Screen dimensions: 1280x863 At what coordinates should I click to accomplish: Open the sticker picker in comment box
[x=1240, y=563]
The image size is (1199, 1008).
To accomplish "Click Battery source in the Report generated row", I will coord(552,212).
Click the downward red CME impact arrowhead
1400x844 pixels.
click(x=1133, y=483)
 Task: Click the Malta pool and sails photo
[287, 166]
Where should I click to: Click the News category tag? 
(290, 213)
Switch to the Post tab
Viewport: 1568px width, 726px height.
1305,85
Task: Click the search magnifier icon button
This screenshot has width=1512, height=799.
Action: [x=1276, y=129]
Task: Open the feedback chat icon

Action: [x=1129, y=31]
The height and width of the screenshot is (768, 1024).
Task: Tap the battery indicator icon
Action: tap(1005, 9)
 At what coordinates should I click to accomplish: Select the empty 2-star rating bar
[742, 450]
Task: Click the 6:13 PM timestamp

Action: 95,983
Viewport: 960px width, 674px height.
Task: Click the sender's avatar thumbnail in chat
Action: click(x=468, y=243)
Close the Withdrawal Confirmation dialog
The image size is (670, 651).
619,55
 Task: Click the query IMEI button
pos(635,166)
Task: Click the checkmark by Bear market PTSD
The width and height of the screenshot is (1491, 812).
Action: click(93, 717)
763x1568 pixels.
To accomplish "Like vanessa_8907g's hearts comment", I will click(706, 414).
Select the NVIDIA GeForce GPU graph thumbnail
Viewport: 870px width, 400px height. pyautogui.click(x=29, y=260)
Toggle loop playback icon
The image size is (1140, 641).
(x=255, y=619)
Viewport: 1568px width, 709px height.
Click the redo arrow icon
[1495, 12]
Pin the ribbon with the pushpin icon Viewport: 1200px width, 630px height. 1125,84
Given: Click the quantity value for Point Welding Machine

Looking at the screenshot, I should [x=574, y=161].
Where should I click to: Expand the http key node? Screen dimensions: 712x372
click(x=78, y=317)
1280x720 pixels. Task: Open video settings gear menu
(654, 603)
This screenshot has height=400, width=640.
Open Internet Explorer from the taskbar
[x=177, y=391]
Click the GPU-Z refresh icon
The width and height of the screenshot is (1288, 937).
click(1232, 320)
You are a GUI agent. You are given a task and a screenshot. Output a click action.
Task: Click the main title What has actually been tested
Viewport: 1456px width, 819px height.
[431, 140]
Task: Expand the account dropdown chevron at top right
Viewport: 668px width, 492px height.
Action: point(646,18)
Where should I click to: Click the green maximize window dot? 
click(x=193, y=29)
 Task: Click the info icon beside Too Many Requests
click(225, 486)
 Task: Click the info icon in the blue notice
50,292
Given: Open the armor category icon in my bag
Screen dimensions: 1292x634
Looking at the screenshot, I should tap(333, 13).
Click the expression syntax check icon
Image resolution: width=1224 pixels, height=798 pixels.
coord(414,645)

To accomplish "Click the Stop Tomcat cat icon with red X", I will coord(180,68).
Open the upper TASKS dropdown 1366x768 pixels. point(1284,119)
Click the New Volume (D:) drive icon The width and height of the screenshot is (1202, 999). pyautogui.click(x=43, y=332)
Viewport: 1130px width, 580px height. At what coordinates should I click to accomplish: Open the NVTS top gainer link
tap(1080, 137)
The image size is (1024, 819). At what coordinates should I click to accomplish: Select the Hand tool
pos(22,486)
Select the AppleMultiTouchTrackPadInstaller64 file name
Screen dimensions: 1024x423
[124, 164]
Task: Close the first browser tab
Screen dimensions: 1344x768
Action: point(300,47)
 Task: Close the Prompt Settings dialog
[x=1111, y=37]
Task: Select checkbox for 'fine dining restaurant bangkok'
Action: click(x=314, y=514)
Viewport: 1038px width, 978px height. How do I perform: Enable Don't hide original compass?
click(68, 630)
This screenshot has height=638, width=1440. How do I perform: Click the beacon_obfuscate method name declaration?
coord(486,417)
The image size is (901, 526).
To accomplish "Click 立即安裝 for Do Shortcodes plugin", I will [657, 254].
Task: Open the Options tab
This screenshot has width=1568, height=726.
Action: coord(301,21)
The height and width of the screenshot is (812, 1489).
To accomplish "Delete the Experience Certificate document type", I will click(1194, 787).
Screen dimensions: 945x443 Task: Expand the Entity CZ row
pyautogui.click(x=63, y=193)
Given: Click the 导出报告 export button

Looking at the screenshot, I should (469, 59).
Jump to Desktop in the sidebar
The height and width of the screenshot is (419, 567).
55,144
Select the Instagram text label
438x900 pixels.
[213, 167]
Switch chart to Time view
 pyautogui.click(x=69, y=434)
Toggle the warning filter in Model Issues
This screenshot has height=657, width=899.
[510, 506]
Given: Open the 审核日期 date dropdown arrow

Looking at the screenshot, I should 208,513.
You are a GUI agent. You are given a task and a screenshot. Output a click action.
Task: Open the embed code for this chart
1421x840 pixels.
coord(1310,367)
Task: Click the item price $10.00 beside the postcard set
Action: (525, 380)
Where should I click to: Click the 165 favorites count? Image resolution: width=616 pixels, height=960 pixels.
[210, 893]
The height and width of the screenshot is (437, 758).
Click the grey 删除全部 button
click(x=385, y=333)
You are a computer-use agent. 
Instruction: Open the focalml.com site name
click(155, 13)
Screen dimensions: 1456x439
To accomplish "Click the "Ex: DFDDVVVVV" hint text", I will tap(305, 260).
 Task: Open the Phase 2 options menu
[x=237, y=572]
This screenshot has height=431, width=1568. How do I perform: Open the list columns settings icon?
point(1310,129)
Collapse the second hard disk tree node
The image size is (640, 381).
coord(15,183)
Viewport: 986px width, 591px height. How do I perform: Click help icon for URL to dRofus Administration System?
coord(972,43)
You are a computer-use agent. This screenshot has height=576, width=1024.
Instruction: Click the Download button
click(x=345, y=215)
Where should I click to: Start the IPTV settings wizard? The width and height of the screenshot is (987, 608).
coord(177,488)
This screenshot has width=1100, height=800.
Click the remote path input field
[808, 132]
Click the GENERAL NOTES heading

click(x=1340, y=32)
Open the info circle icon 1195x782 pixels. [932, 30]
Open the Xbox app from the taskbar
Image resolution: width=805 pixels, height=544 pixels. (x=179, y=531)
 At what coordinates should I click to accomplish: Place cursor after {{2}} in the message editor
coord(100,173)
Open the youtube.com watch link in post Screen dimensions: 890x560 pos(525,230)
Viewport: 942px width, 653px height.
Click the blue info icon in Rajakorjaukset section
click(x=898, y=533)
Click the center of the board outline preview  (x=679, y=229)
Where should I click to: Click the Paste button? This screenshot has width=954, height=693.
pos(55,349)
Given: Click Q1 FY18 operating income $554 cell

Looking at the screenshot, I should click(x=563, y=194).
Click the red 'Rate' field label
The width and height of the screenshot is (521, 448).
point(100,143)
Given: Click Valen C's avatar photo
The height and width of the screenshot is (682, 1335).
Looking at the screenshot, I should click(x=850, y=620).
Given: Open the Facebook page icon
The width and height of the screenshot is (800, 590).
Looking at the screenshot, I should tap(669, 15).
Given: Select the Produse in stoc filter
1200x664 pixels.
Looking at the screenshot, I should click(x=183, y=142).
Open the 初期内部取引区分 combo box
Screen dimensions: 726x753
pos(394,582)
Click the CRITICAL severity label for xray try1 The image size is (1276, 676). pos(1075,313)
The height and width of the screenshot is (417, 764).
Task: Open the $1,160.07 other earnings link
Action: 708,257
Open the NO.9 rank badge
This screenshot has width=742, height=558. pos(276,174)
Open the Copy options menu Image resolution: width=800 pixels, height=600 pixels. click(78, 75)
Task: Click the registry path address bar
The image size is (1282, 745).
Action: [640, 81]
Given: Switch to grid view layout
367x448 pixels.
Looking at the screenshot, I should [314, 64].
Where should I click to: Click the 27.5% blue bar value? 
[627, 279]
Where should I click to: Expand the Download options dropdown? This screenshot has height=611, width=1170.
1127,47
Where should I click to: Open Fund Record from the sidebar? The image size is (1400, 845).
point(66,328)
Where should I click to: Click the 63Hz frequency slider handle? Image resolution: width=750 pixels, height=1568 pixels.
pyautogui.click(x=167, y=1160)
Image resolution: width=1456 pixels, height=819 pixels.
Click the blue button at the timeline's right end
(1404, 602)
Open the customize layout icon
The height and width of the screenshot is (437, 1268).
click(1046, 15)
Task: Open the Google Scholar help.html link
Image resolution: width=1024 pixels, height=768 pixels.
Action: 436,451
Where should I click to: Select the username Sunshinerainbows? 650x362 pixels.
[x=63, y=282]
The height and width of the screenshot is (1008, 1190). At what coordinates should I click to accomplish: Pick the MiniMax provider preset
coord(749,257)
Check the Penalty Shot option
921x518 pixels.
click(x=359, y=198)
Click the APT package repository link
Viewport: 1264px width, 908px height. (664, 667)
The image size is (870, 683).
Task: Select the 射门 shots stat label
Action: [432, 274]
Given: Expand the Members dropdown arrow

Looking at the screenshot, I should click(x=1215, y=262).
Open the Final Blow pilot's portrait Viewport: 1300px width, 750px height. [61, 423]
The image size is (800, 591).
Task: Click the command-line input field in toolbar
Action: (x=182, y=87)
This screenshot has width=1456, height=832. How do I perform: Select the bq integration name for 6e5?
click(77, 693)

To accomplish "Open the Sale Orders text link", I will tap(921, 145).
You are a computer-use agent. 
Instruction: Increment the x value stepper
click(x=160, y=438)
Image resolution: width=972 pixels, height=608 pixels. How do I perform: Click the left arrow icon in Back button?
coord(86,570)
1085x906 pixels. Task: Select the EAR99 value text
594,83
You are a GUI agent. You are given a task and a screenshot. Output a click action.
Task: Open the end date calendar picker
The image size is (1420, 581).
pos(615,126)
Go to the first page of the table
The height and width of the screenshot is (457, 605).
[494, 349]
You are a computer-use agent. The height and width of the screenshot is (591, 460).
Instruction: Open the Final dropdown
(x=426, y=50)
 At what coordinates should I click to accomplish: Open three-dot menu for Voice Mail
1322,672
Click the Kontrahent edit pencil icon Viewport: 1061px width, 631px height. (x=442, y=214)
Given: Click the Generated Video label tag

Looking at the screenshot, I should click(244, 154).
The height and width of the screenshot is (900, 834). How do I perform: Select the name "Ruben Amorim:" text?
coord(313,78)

┄┄┄┄┄┄┄┄┄┄┄┄┄┄┄┄┄┄┄┄

Directions — All lines in the entries above that hold the word "computer" need to be copied.

Your solution —
You are a computer-use agent. 
You are a computer-use agent. This screenshot has height=576, width=1024.
You are a computer-use agent. 
You are a computer-use agent. The height and width of the screenshot is (591, 460).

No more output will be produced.